After following these steps, the following should be available:

  • initrd.img-3.2.0-27-virtual – to be bundled, uploaded and registered as the ERI
  • vmlinuz-3.2.0-27-virtual – to be bundled, uploaded and registered as the EKI
  • stackato-rootfs.img – to be bundled, uploaded and registered as the EMI

Go through the steps of bundling, uploading and registering the ERI, EKI, and EMI.  For additional information, please refer to the Add an Image section of the Eucalyptus 3.2 User Guide.

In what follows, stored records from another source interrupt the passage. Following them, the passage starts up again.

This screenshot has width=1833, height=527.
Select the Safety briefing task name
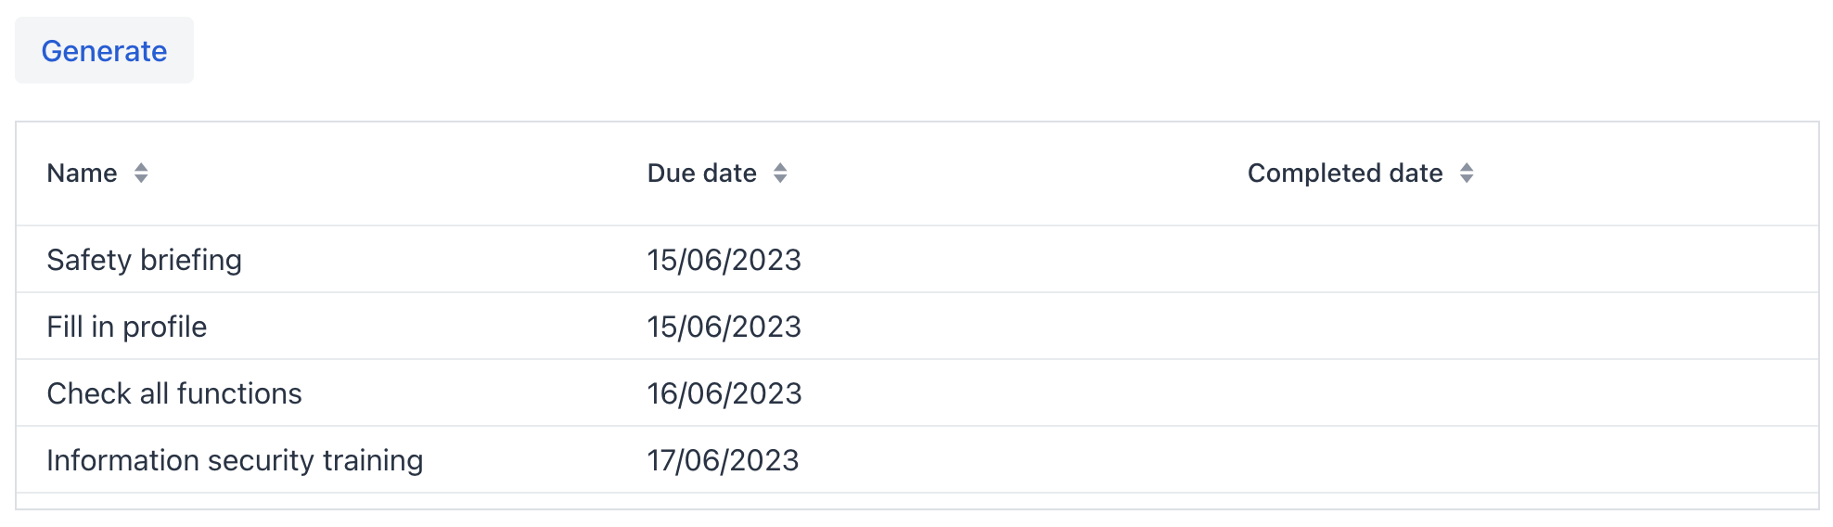coord(144,260)
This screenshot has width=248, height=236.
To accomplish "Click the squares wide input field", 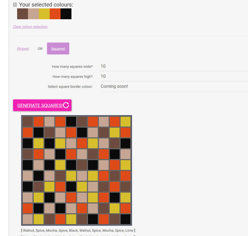I will [174, 66].
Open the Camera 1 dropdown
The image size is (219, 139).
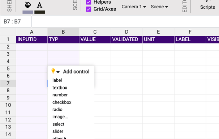click(x=134, y=7)
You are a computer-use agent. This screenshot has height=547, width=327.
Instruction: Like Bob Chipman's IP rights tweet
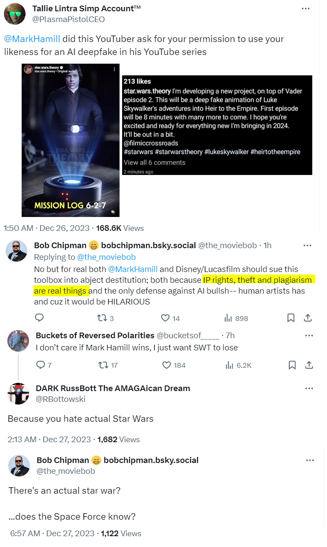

Launching the Stackato Image

Now its time to launch the Stackato image on Eucalyptus.  Since cloud-init has the enabled EC2 data source now, when the image is launched, the instance will grab ssh keys, and mount the ephemeral storage.  Also, additional configuration can be passed using the user-data file option.  More information regarding this can be found on Stackato’s documentation in reference to using cloud-init.  Key thing to remember here is that the minimum RAM requirement for the Stackato image is 2 gigs.  Make sure the VM type used for launching the Stackato image has at least 2 gigs of RAM or more.  In this example, the image ID is emi-DAB23A8A.  The ramdisk and kernel are registered as eri-9B453C09 and eki-ADF640B0.   The VM type c1.xlarge is used, which has 4 CPU,  4096 MB of RAM,  and    50 Gigs of disk space.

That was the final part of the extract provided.